● **WORK INSTRUCTIONS**
Among the records that follow, find each line holding the word "accomplish" and copy it.
BEGIN DATA EXTRACTS
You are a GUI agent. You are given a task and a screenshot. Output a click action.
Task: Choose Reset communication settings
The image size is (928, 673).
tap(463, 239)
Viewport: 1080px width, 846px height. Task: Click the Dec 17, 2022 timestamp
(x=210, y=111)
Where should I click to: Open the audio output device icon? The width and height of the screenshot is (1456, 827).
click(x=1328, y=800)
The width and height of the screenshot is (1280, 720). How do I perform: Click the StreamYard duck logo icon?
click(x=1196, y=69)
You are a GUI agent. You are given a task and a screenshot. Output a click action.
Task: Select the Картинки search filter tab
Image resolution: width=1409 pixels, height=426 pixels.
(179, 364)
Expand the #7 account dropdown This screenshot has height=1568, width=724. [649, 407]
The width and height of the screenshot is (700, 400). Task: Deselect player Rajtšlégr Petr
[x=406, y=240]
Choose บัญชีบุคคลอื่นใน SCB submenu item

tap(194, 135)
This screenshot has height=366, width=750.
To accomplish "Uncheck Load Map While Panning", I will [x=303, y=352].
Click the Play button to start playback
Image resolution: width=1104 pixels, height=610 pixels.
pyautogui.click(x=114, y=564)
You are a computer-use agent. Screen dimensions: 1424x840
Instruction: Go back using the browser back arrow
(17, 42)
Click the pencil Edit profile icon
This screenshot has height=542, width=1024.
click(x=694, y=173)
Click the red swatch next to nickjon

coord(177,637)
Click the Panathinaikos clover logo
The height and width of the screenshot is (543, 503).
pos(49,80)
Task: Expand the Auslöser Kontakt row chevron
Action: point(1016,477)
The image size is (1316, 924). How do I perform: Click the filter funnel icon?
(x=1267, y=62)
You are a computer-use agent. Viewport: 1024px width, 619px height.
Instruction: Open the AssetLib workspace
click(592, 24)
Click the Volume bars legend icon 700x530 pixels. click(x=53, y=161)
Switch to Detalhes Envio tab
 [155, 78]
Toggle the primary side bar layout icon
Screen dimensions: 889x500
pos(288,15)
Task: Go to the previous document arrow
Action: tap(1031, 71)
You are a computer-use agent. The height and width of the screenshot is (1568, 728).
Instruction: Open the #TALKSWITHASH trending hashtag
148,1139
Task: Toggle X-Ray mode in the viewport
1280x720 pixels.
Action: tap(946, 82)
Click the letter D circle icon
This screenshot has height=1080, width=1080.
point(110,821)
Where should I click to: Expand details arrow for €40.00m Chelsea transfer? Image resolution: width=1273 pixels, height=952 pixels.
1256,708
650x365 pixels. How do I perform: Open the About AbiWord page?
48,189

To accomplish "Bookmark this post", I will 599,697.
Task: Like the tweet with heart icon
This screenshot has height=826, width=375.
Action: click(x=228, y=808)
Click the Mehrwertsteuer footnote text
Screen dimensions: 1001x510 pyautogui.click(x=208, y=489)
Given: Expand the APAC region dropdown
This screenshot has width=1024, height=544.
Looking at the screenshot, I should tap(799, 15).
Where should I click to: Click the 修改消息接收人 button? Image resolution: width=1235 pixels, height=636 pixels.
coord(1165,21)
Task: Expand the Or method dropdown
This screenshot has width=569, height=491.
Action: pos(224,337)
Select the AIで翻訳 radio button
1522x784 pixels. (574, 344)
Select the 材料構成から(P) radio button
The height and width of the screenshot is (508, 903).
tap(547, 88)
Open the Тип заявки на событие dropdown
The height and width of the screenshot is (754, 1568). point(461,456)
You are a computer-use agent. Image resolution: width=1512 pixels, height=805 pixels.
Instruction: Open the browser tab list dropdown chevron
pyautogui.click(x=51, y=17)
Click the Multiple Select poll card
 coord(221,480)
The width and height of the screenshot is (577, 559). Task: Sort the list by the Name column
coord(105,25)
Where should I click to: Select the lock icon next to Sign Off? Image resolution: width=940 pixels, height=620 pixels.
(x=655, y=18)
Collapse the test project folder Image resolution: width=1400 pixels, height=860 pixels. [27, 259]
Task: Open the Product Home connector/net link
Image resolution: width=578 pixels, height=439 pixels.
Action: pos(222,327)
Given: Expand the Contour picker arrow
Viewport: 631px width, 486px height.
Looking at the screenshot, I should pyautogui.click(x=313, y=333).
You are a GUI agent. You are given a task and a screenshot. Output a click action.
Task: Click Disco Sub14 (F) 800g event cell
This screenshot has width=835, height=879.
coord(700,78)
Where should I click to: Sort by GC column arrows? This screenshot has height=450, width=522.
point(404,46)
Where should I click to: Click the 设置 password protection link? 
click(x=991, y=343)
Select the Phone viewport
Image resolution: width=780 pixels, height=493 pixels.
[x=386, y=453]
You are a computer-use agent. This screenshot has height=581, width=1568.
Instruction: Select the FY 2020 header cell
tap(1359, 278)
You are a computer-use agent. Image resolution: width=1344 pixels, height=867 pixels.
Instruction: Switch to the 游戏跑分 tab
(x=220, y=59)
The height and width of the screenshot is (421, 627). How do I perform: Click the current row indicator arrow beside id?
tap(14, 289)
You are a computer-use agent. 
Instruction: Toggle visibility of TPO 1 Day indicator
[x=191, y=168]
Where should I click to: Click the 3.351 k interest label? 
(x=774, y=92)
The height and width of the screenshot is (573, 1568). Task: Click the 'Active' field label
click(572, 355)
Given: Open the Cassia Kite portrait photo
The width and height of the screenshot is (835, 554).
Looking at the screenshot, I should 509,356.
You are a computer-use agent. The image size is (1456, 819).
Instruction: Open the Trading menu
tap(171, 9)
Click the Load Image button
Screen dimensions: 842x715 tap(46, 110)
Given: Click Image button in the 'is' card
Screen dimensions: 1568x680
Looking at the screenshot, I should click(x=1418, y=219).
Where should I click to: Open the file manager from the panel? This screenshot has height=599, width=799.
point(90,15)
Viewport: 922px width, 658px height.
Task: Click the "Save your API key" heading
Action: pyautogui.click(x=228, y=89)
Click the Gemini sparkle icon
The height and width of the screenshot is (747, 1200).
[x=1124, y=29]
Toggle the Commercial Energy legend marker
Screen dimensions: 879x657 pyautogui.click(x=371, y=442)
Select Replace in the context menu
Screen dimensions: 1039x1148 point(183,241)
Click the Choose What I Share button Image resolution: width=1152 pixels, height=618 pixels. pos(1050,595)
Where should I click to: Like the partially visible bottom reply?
END DATA EXTRACTS
● **RESULT OF THE EXERCISE**
To accomplish "Uncheck Load Map While Panning", I will [x=303, y=352].
To accomplish "Bookmark this post", I will 599,697.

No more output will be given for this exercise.